__Your task__
Skip the pictures, please, and write out exactly the lines from the opening of the data through the line containing "車中泊 (208, 670)".

__Data section__
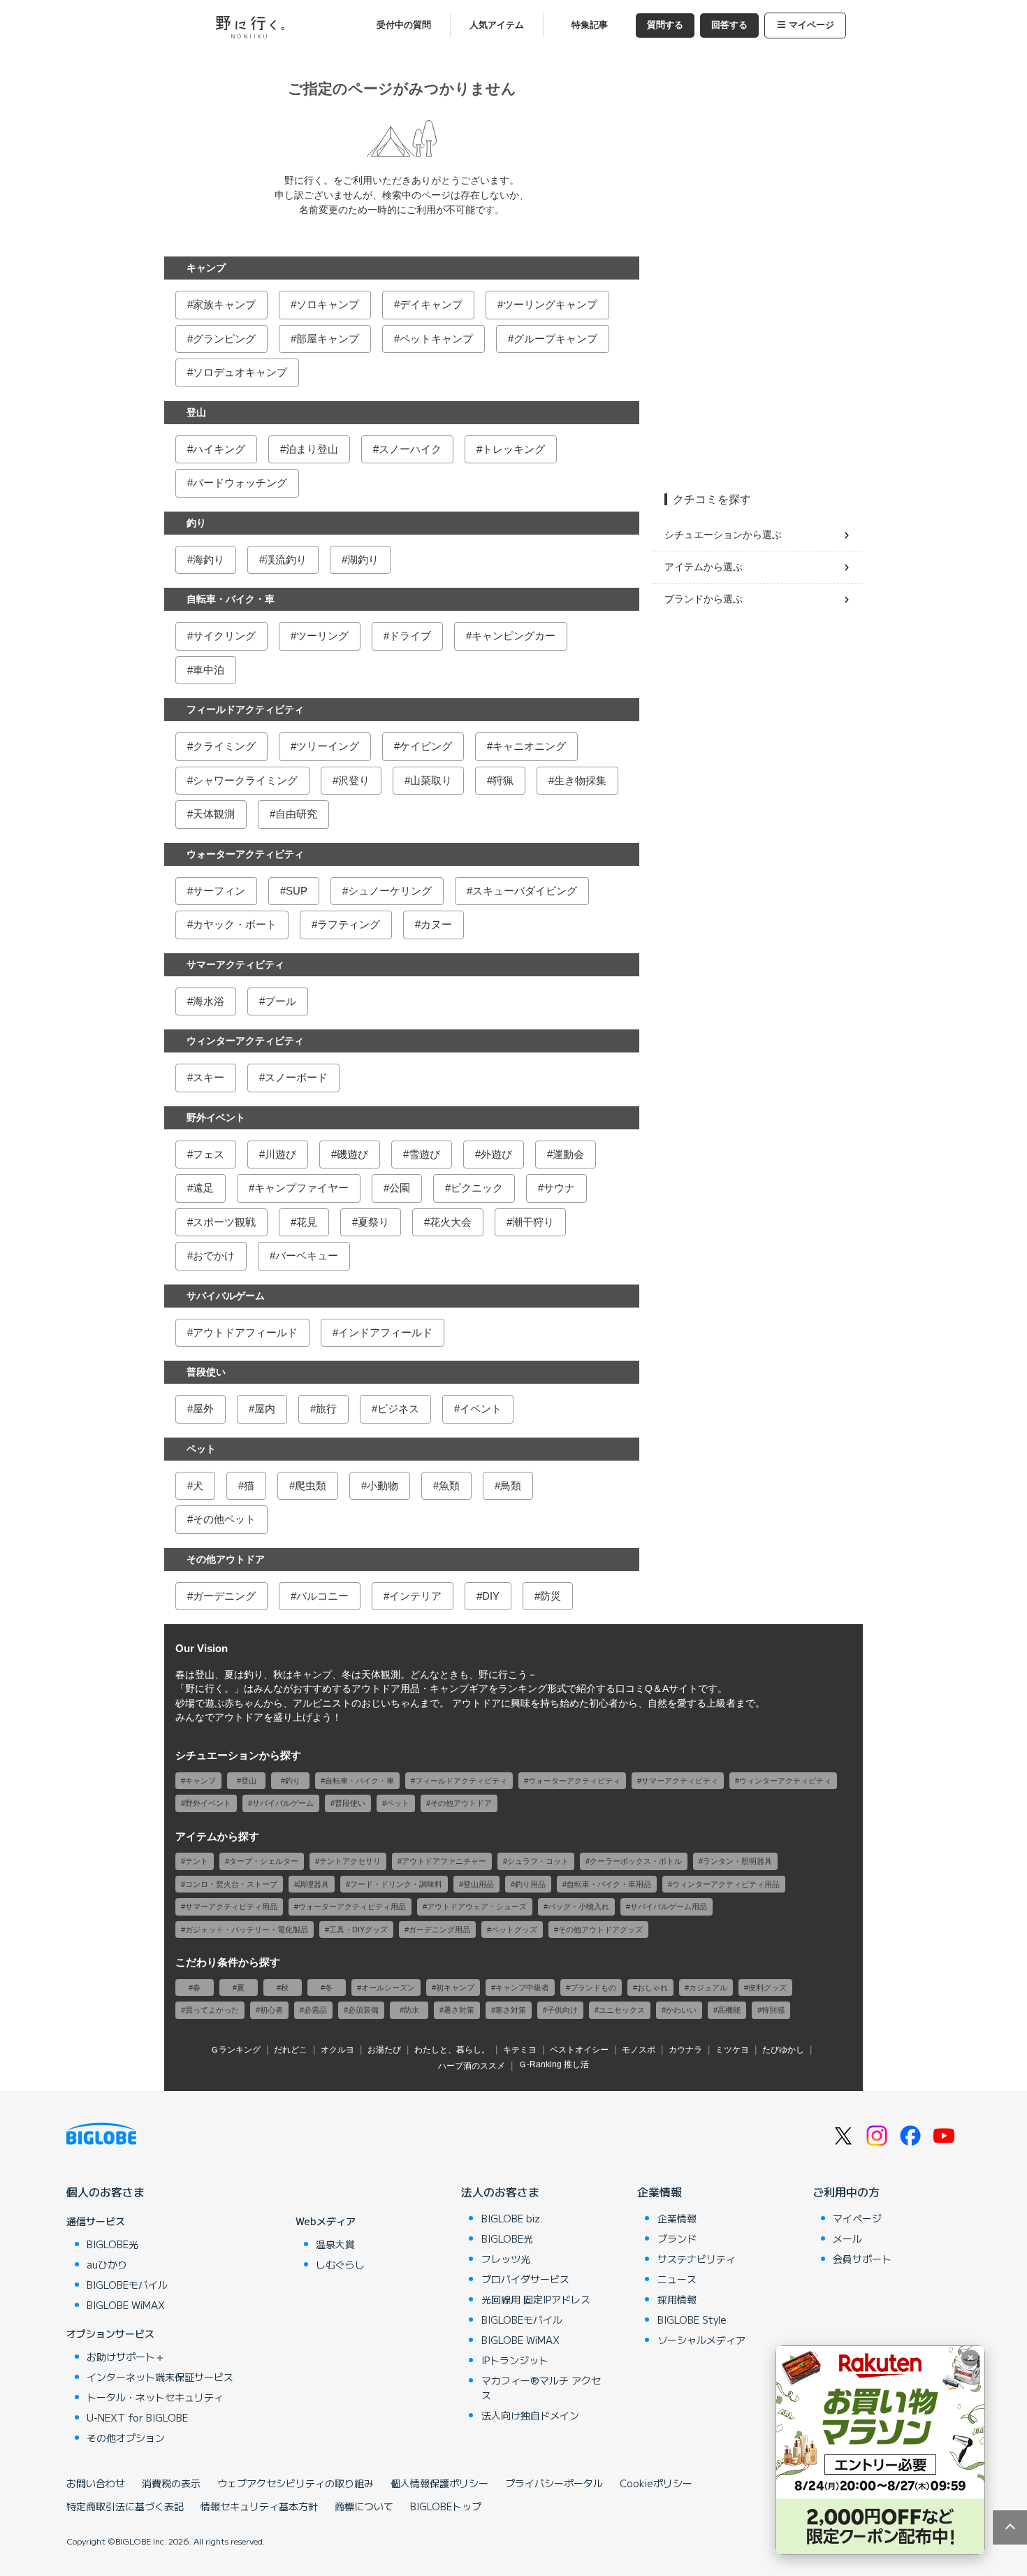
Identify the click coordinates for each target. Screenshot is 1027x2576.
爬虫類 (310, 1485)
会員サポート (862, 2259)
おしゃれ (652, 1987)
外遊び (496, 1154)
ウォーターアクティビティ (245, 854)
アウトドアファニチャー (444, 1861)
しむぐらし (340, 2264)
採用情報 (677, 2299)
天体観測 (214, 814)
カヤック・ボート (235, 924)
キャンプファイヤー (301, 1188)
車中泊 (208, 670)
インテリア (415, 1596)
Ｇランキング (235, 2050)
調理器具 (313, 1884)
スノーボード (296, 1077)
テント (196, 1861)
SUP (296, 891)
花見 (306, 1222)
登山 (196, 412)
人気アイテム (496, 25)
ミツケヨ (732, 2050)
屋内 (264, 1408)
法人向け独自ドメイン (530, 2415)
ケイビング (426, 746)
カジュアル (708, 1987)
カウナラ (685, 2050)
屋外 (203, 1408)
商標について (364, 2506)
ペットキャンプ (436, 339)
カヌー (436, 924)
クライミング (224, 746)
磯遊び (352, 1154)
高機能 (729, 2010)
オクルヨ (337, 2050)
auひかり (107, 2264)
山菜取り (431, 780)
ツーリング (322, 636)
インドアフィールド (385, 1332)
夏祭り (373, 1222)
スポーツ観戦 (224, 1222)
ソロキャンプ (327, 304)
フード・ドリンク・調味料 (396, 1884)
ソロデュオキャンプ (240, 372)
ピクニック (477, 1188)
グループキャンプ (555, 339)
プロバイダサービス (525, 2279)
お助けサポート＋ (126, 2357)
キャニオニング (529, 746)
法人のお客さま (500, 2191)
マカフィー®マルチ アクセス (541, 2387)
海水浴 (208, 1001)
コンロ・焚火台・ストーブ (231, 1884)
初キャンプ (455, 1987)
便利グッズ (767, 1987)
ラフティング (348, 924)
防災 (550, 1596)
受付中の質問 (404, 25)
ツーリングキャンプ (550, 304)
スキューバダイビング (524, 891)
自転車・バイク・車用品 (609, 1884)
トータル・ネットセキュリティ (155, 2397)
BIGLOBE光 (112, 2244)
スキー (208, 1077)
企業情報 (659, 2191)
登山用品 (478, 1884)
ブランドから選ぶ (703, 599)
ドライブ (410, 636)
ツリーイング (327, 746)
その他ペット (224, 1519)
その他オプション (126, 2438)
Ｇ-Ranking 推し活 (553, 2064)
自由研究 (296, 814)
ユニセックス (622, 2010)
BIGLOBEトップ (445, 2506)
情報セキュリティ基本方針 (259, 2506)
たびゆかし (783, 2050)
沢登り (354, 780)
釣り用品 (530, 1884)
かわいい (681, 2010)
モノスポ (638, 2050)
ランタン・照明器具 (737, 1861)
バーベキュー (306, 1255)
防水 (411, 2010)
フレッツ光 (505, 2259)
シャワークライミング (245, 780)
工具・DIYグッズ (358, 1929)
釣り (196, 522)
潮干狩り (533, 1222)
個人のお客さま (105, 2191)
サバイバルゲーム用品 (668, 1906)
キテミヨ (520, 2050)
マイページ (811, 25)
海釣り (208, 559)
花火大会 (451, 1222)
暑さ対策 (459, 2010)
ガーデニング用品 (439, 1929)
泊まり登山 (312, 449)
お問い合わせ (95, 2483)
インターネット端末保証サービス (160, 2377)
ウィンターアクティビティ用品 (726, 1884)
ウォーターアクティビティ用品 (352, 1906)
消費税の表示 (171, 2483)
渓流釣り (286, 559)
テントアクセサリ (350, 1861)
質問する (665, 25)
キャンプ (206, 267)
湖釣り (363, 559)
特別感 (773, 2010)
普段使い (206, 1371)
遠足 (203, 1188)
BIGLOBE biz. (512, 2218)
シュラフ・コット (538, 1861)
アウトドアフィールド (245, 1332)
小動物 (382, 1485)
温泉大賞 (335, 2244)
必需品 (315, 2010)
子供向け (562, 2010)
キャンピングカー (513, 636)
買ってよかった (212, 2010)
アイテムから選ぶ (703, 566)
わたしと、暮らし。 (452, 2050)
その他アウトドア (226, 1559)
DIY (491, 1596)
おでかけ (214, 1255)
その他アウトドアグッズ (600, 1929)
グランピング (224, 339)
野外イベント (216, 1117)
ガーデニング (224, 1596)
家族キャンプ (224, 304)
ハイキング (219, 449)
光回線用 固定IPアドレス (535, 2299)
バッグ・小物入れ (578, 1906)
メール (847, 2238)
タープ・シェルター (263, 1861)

__Solution to the exercise__
Identify the click coordinates for each target. Screenshot is 1027x2576.
爬虫類 (310, 1485)
会員サポート (862, 2259)
おしゃれ (652, 1987)
外遊び (496, 1154)
ウォーターアクティビティ (245, 854)
アウトドアファニチャー (444, 1861)
しむぐらし (340, 2264)
採用情報 (677, 2299)
天体観測 (214, 814)
カヤック・ボート (235, 924)
キャンプファイヤー (301, 1188)
車中泊 (208, 670)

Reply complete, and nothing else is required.